In reference to the 2008–2009 Israel–Gaza conflict, he stated "If Yasser Arafat was alive he would have started a third intifada and managed to make the Muqata'ah the headquarters of the resistance and all kinds of envoys would be knocking on his door looking for a solution to end the fighting in Gaza." He served as deputy head of the Palestine Liberation Organisation in Lebanon.

==Death==
On 23 March 2009, Naji and three others were killed when a roadside bomb exploded as his convoy was passing the Kifah el Musallah security check point to Mieh Mieh camp near Sidon. There had been a family feud the previous day, in which two Fatah members were killed, and Naji was visiting to send his condolences and attempt to calm the situation. The bomb was apparently hidden in a little shed on the side of the road and was detonated when Naji's convoy passed by. His car was thrown down a hill and reduced to a charred wreck, according to reporters at the scene of the explosion. The Palestinian factions of Lebanon's 12 refugee camps met in Ain al-Hilweh to discuss the incident and aim to uncover the perpetrators of the attack. The size of the bomb was estimated at 25 kg.

===Reactions===
Edward Kattoura, a Fatah official in Lebanon accused Israel of assassinating Naji, stating, "According to the style of the operation it seems that Israel is behind this, because it is a very highly professional execution... We don't think the execution is related to the Palestinian problem as it is targeting the stable situation in Lebanon and in the Palestinian [refugee] camps."

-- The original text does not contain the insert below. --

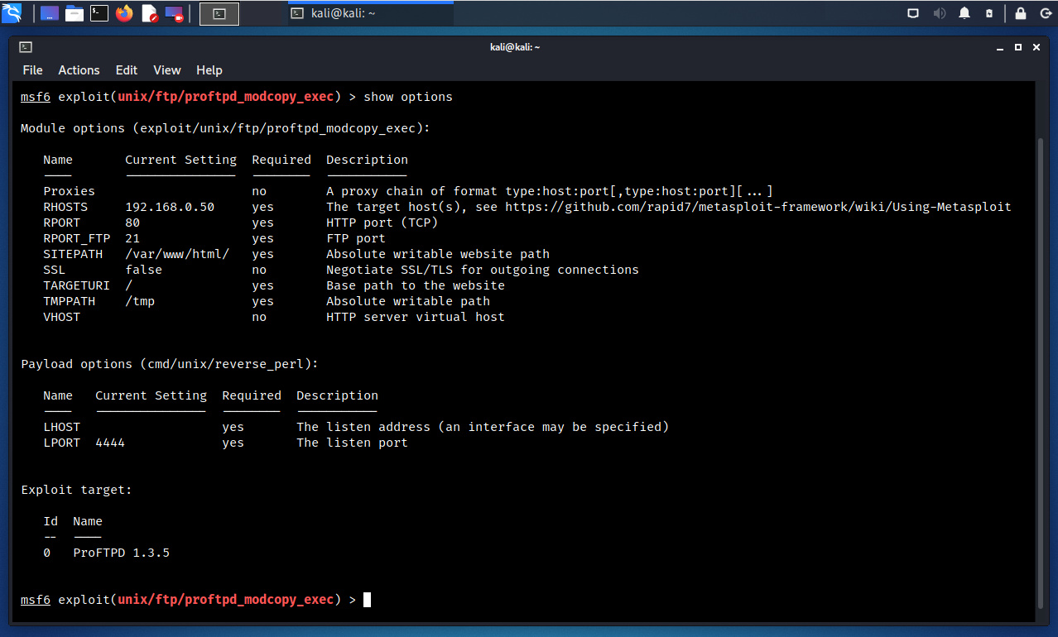Open the notifications bell icon
The image size is (1058, 637).
tap(964, 13)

Osama Hamdan, the Hamas representative of Lebanon, said Naji had played a role in helping to ease tensions among the Palestinian factions in the country. "It is not possible to speculate on who committed this crime," he told Hezbollah's al-Manar television station. The office of Palestinian President Mahmoud Abbas issued a statement condemning the killing. "President Abbas condemns the terrorist crime that targeted Major-General Kamal Naji. He dedicated his life to serve his people and his cause."

Walid Jumblatt, Progressive Socialist Party (PSP) leader paid a visit to Zaki to offer condolences. "I extend my condolences to the Fatah party and the Palestinian National Authority. Fatah has always sacrificed its prominent members, for the Palestinian cause," Jumblatt told reporters afterward.

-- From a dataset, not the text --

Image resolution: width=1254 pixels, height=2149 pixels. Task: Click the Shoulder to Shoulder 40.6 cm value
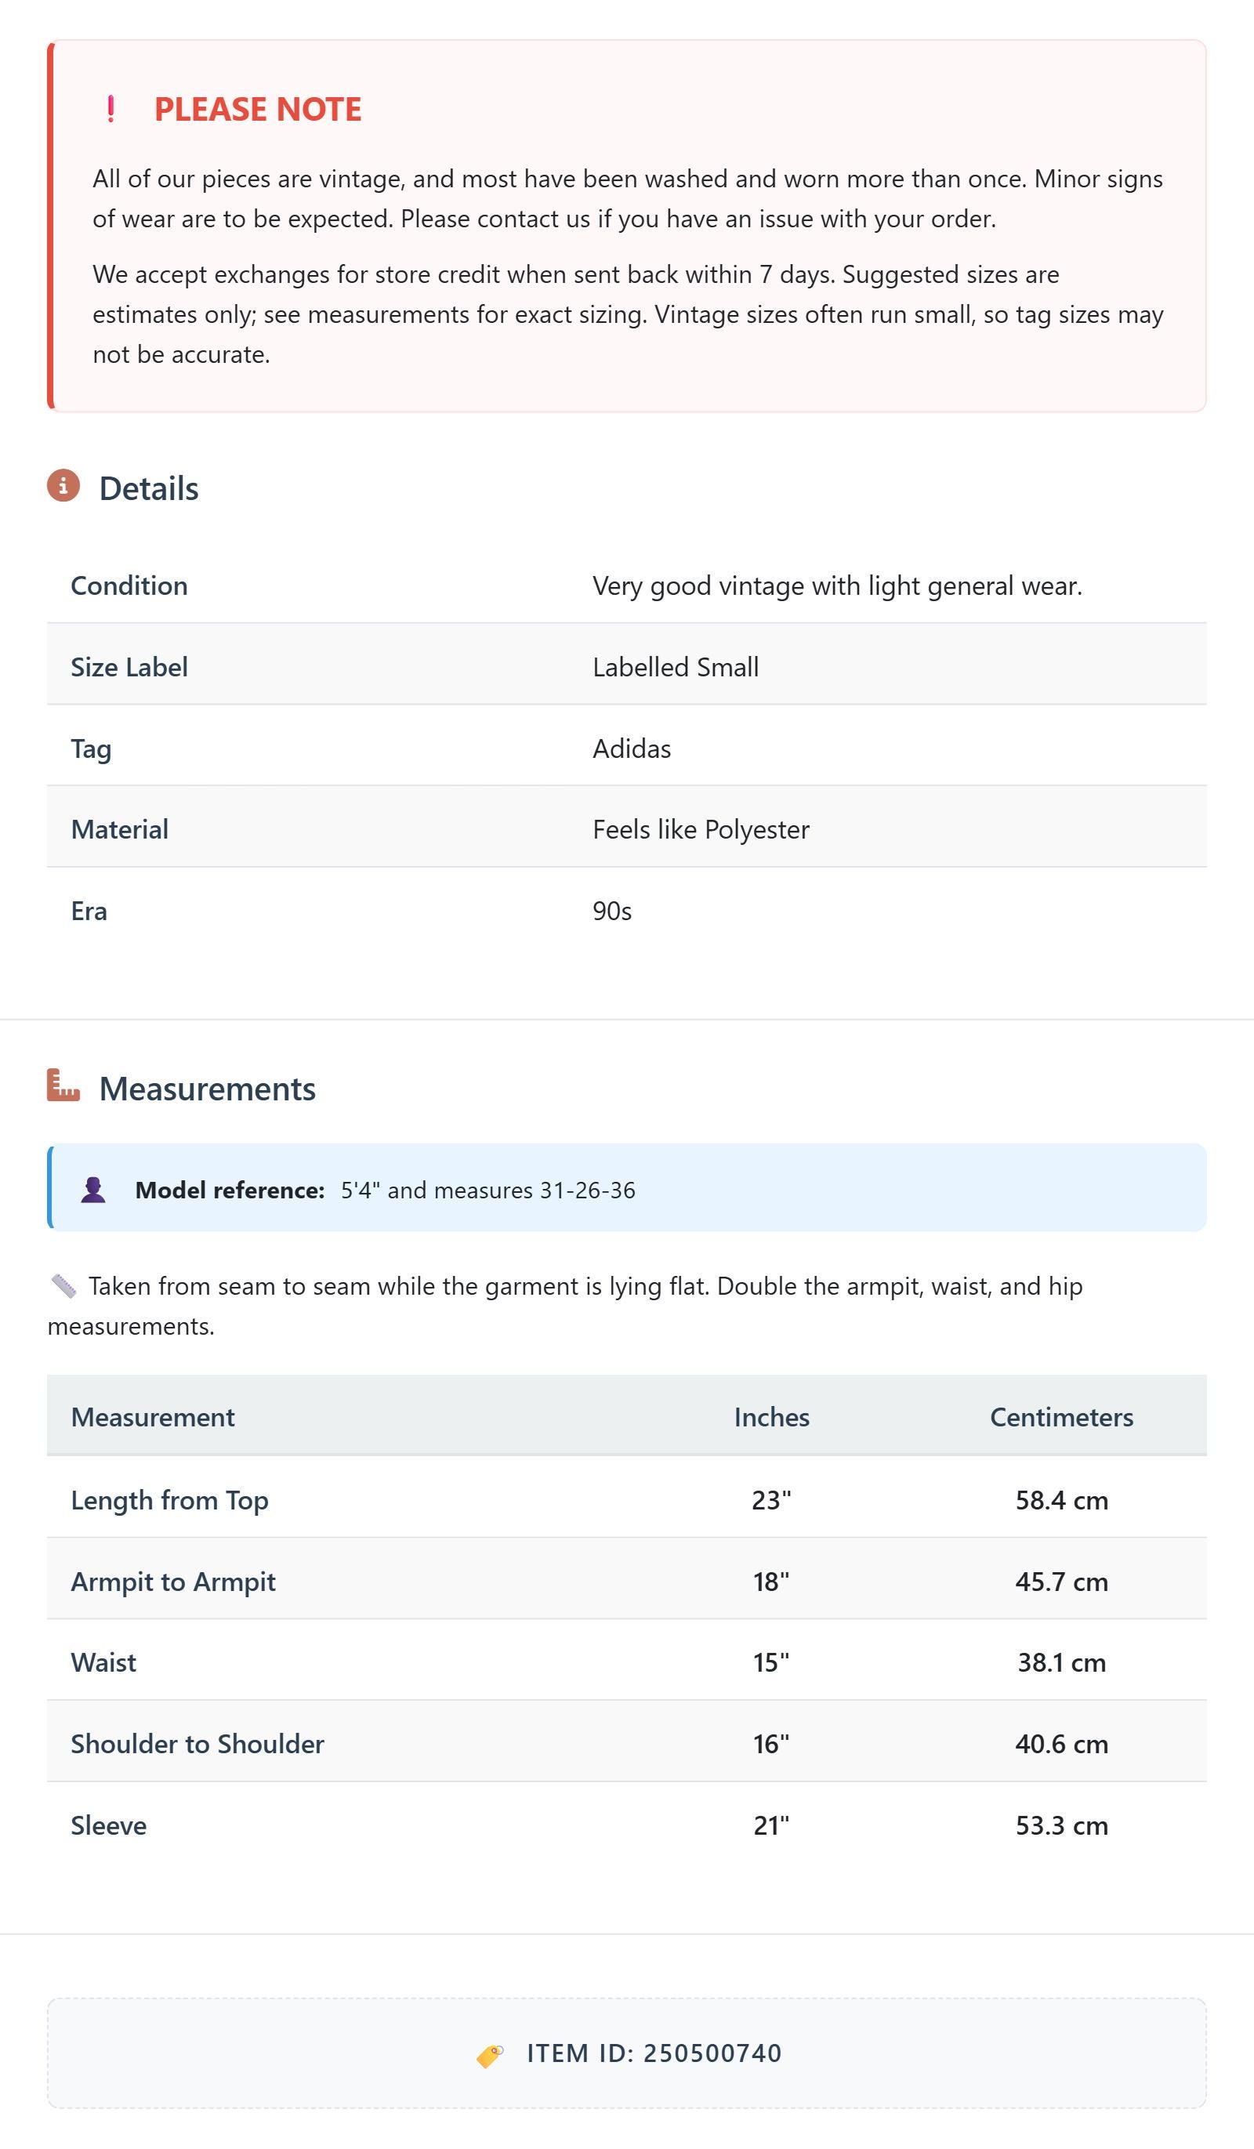point(1061,1744)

Lebanese Forces leader Samir Geagea also condemned the killing saying it was a "terrorist attack" that targeted both Lebanese and Palestinian stability. Geagea called on the Palestinians to unite around their "just cause" and to stay away from conflicts that would "drain their will to persevere."

United Nations Secretary-General Ban Ki-moon condemned the "terrorist" attack. According to a statement from his press office, "The secretary-general condemns the terrorist attack today", adding that the UN chief hoped "the perpetrators of this crime will be brought to justice promptly." Ban added "Such actions must not be allowed to endanger the climate of calm that currently prevails in Lebanon."